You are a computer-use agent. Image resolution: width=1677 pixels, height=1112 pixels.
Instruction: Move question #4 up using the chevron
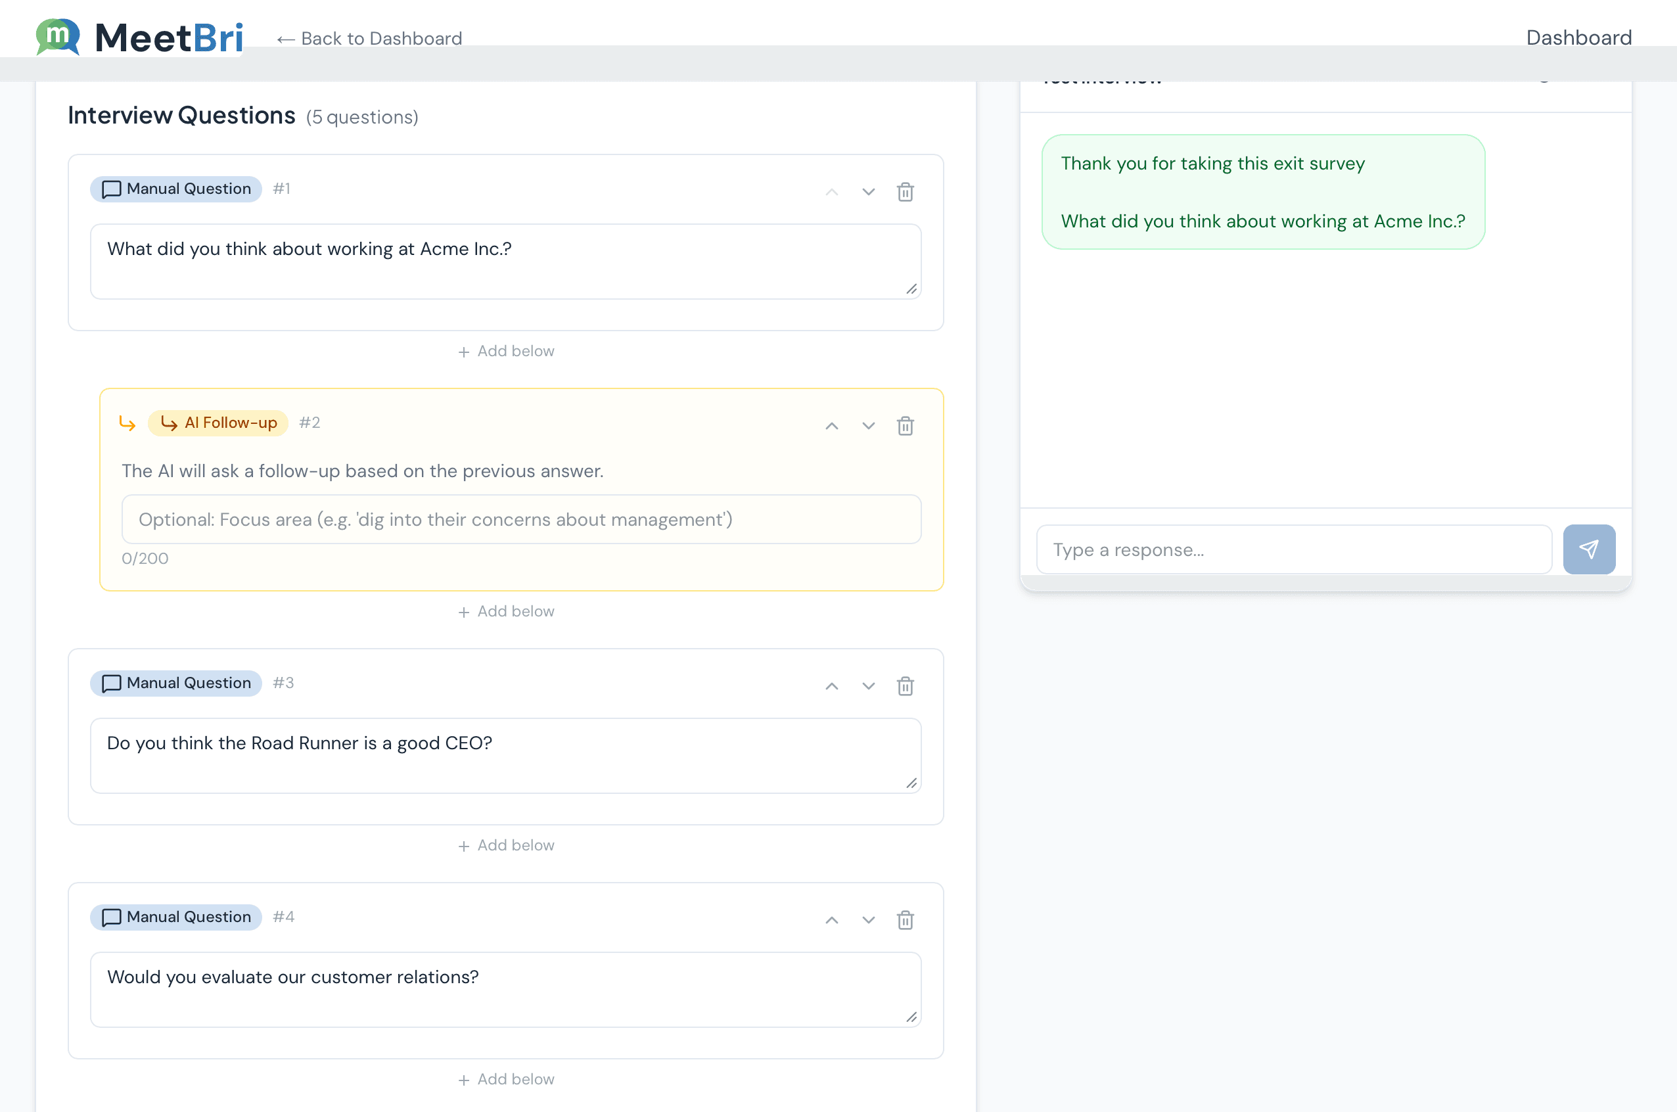tap(831, 920)
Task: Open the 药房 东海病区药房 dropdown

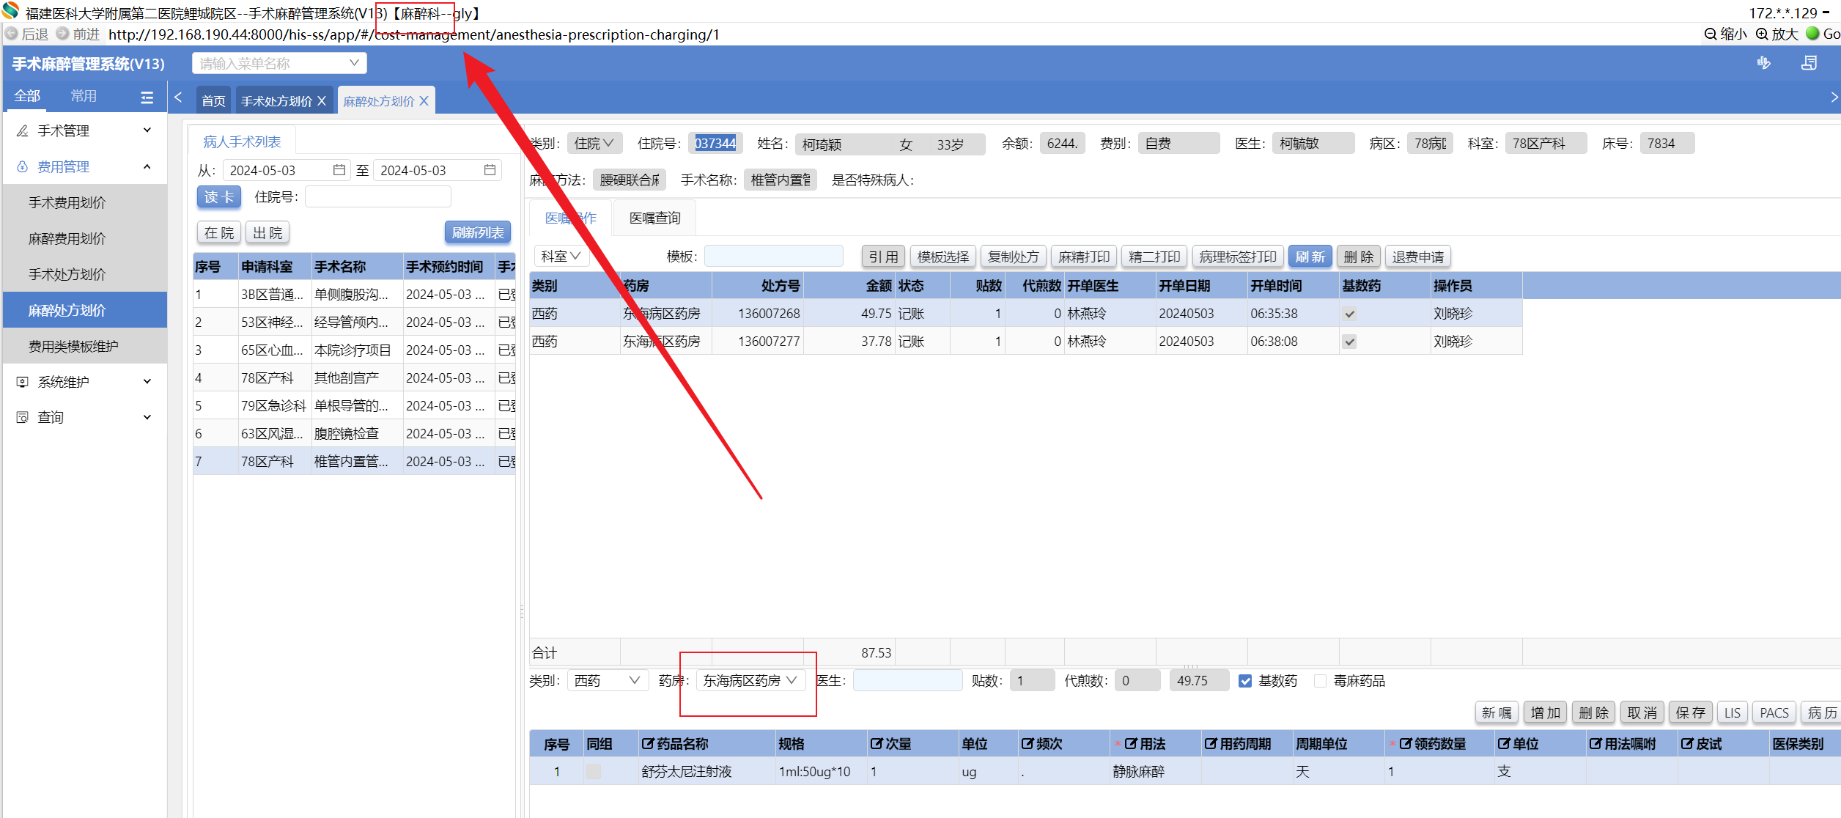Action: click(x=750, y=681)
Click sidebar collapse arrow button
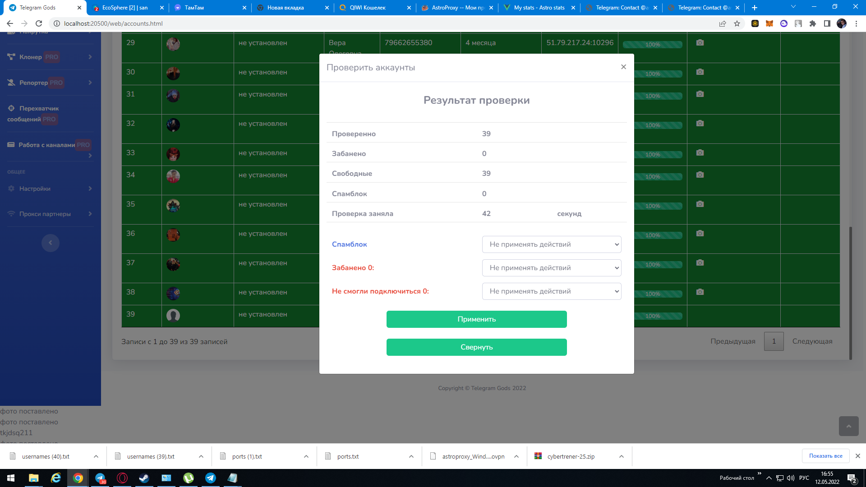866x487 pixels. (x=51, y=243)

What you will do:
Return the listing verbatim, pictures omitted.

Answer to this task:
You are a computer-use agent. Image resolution: width=1677 pixels, height=1112 pixels.
Instruction: Move question #4 up using the chevron
tap(831, 920)
Task: Open the 药房 东海病区药房 dropdown

Action: click(x=750, y=681)
Click sidebar collapse arrow button
866x487 pixels. (x=51, y=243)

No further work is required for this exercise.